Dilemas da doação de órgãos
Enviada em 29/10/2019
O Brasil é, hoje, uma das maiores referências em doação de órgãos no mundo. Entretanto, ainda há um longo caminho a ser percorrido, tendo em vista que, de acordo com a Associação Brasileira de Transplante de Órgãos, cerca de 30 mil pacientes ainda aguardam, na lista de espera, uma doação. Dessa forma, percebe-se que a permissão para o transplante de órgãos deve ser tratada com urgência e solidariedade, afinal, em muitos casos, trata-se da única chance de recomeço do indivíduo e, claro, auxilia no combate ao tráfico ilegal de órgãos.
Primeiramente, é de fundamental importância ressaltar que, apesar do destaque internacional brasileiro na doação de órgãos, o índice de doadores por milhão de população (PMP) é extremamente pequeno. No Ceará, destaque nacional no quesito, observa-se apenas 23,2 doadores PMP. Logo, percebe-se de maneira nítida o desconhecimento popular sobre a necessidade da doação e a ausência de urgência que circunda a sociedade.
Por conseguinte, de maneira agravante ao exposto, observa-se a prática do tráfico ilegal de órgãos. Ou seja, famílias estruturadas financeiramente, com integrantes em estados clínicos graves, em longas filas de espera, buscam maneiras alternativas de conseguir o órgão necessário, estimulando, assim, uma atividade criminosa e extremamente recorrente em países de pequeno porte.

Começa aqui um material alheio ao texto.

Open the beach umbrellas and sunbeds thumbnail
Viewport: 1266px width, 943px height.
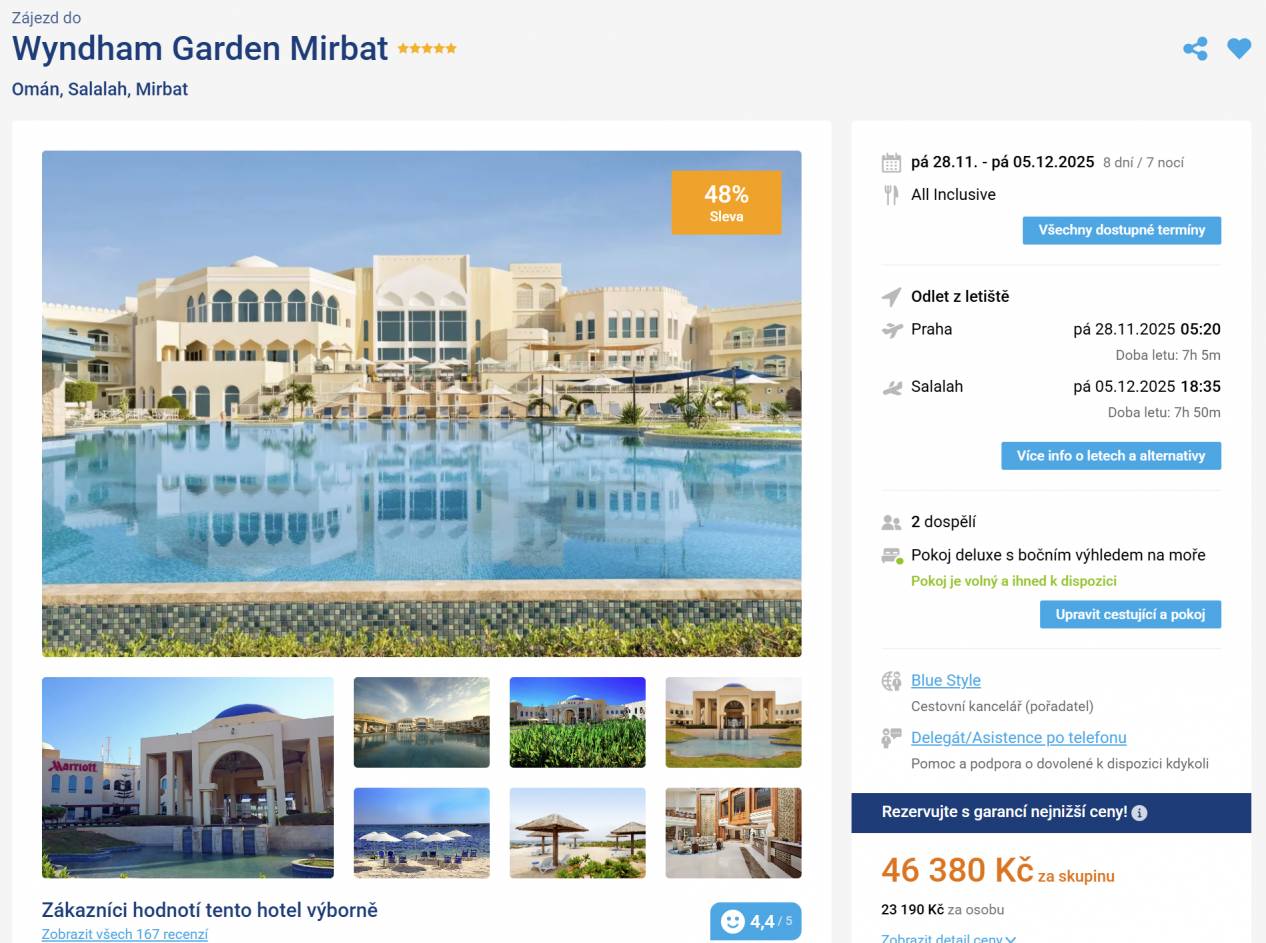[x=422, y=833]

Em síntese, nota-se que a doação de órgãos é um problema de caráter social. Portanto, visando uma resolução de curto prazo, cabe ao Governo Federal, em trabalho conjunto com o Senado e a Câmara dos Deputados, sancionar uma lei de obrigatoriedade a doação de órgãos em casos de morte cerebral, visando, dessa forma, alcançar uma resposta imediata e com a urgência que os paciente, nas filas de espera, necessitam.